В тот момент, когда врач решает напоить тебя торазином, что происходит с его ментальной картой психического заболевания? До этого у врача имелась карта, тщательно разделенная на эго, суперэго и id, с целой гаммой запутанных, иногда местами даже прерванных линий, которые, то тут, то там пересекали все эти три области. Аналитик лечил нечто, что называл разумом или же «психе». И вдруг ему приходится лечить мозг. Ведь у мозга нет конфигурации, подобной психике, а если даже она и имеется, то проблема состоит вовсе не в конфигурации. Проблемы мозга имеют химическую и электрическую природу.
«Мозг исполняет функцию теста на реальность», – говорит аналитик. – «Данный мозг, зондируя реальность, выполняет дурную работу, в связи с чем я не могу его проанализировать, в отличие от других мозгов-разумов».

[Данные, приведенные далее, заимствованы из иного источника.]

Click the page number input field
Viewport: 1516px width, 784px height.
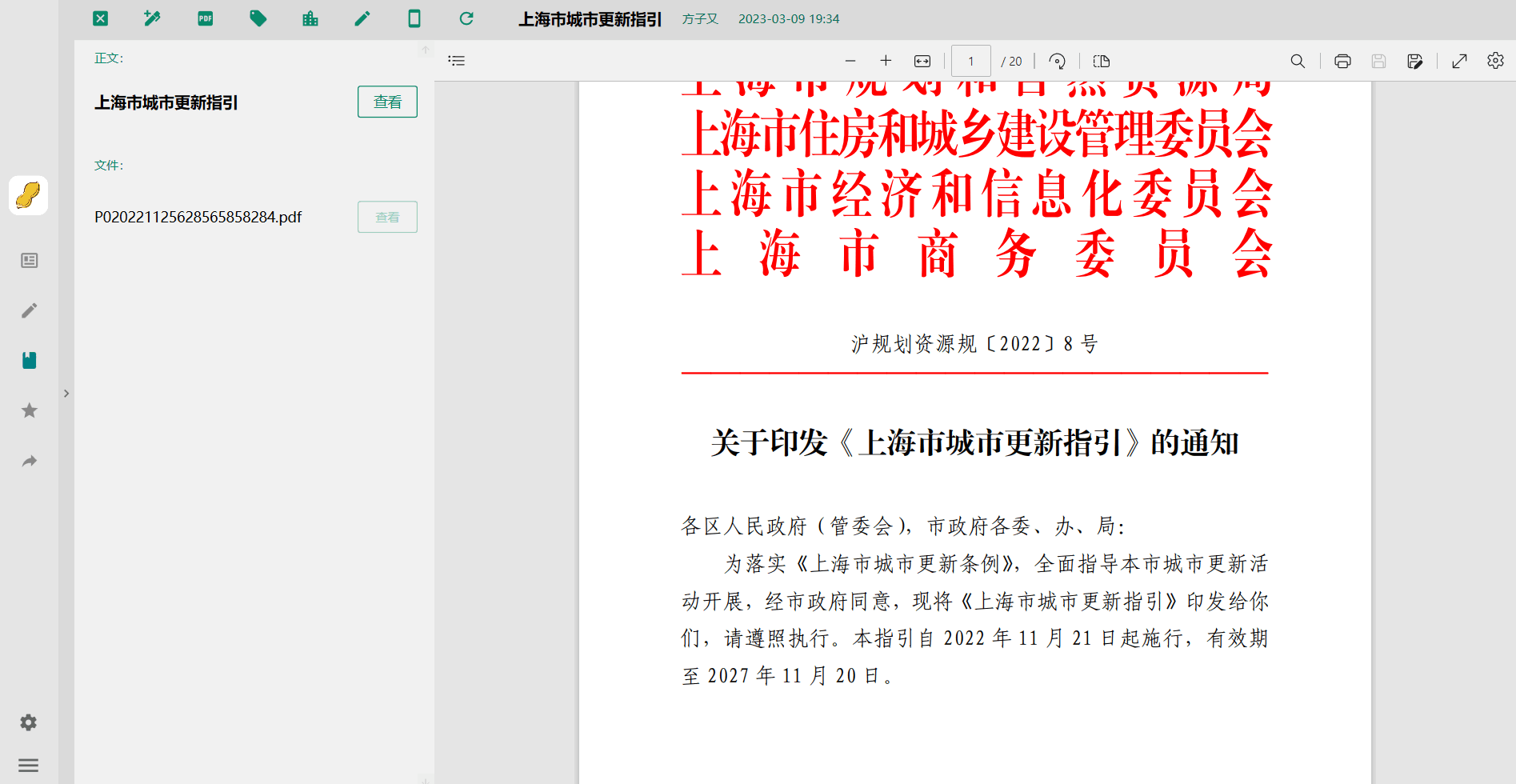971,61
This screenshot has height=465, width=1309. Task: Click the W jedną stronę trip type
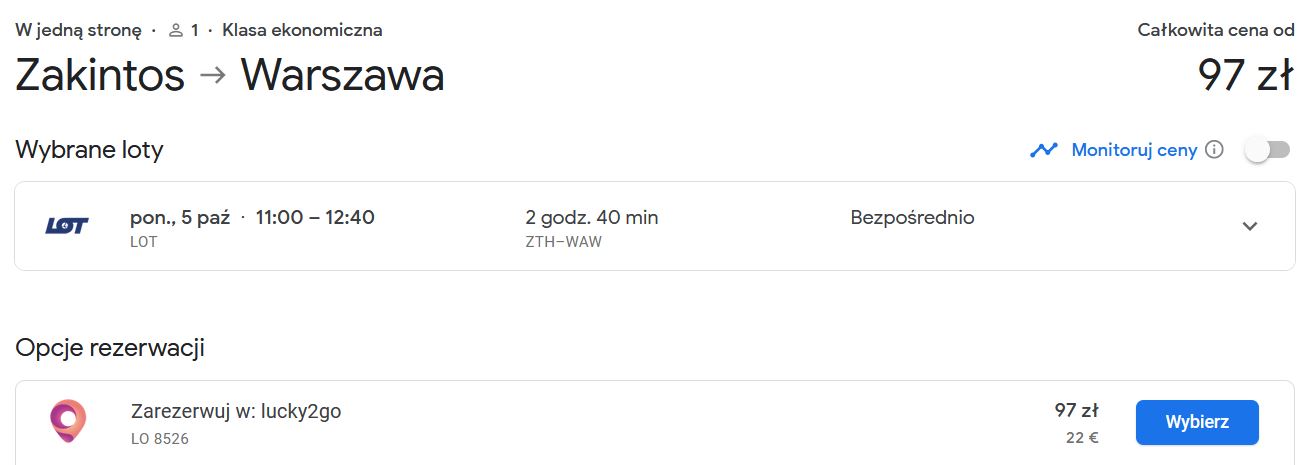click(79, 30)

Вот тут что-то не сходится. Нельзя ведь назвать плод яблоком, когда хочешь его съесть, и молочаем – когда есть его не хочешь. Плод останется тем же самым плодом, и не важно, что ты собираешься с ним сделать. В какой степени убедительным является категорическое различие между теми мозгами, которые распознают реальность, и теми, которые реальность не распознают? На самом ли деле мозг, не распознающий действительность, отличается от распознающего так сильно, как, скажем, нога от мозга? Конечно же, нет. Распознавание всеобще принятой версии действительности, это всего лишь одна из миллиардов функций, которые мозг исполняет.

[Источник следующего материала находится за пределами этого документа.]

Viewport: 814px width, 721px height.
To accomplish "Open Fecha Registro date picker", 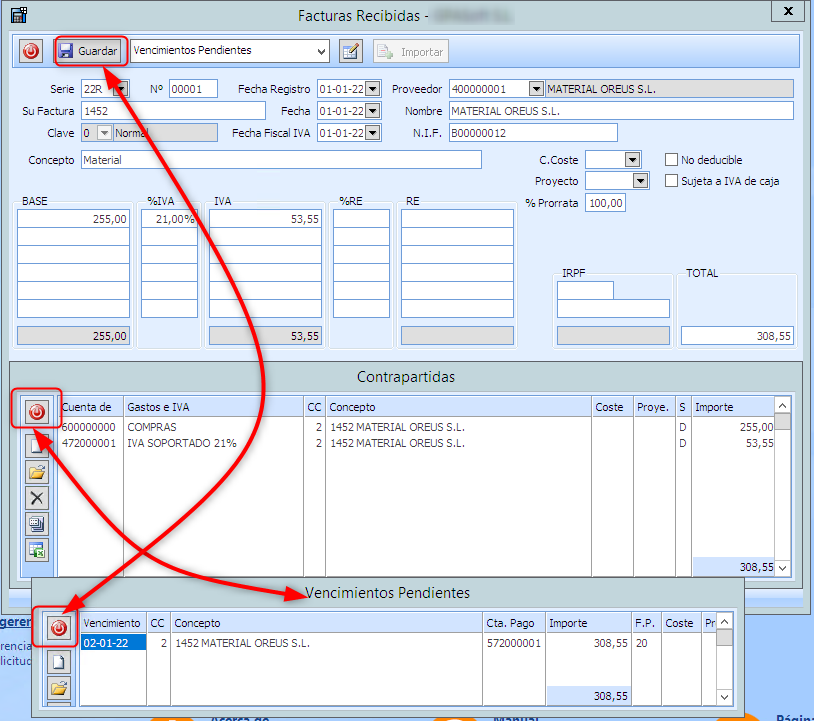I will 373,89.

Если бы биохимики смогли сделать наглядным физическое воздействие неврозов (фобий, апатий, проблем с получением радости от жизни), если бы они смогли точно указать химические соединения, импульсы, внутримозговые беседы, обмен информации, ответственный за образование подобного рода впечатлений, то должен ли аналитик засунуть куда-то свои эго, суперэго и id, и тихонько уйти на пенсию, оставляя поле боя биохимикам?
В какой-то мере, поле боя они уже оставили. Депрессии, мании, шизофрения – все эти вещи, представляющие для лечения серьезную проблему, сейчас лечатся химическим путем. Прими карбонат лития, утром и вечером, и уже не звони мне завтра, потому что нам не о чем говорить – это уже вошло в плоть.

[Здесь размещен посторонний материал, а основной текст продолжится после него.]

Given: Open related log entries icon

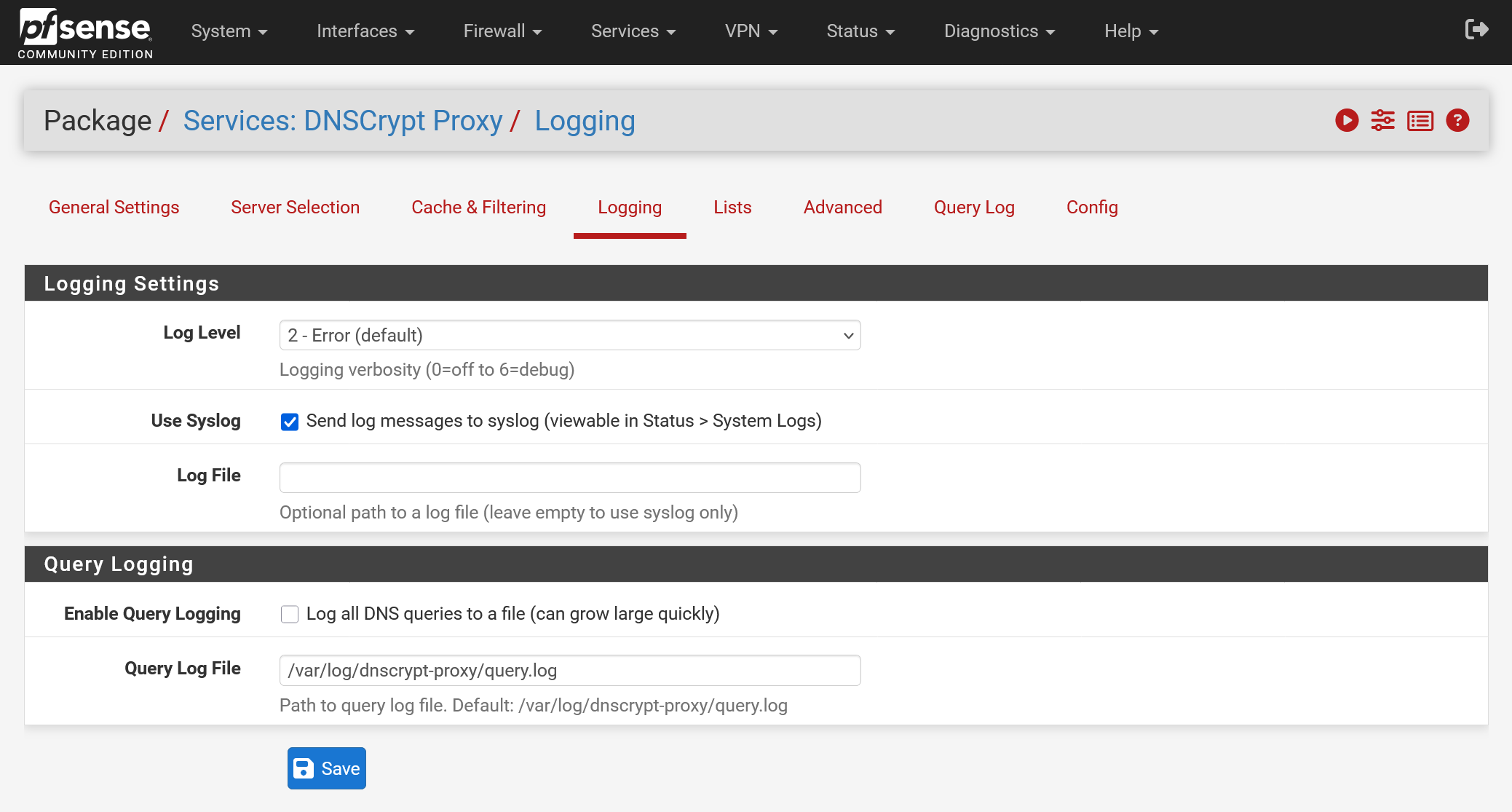Looking at the screenshot, I should click(x=1420, y=120).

Но пригодилась бы хоть малейшая попытка сотрудничества, такого, какую мы наблюдаем в самом мозгу.
Почти сотню лет психоаналитики описывали в собственных диссертациях страну, которую сами не посещали, страну, которая подобно Китаю, долгое время находилась вне их воздействия. И вдруг эта страна открыла собственные границы, и в ней буквально зароилось от зарубежных корреспондентов и нейробиологов, которые десять раз в неделю высылают новейшие сообщения, заполненные новейшими фактами и информацией. Но, как мне кажется, эти две группы писателей: психоаналитики и иностранные корреспонденты – нейробиологи, не читают работ друг друга. А все потому, что аналитики пишут о стране, называющейся Разум, а неврологи высылают корреспонденции из страны, которая называется Мозг.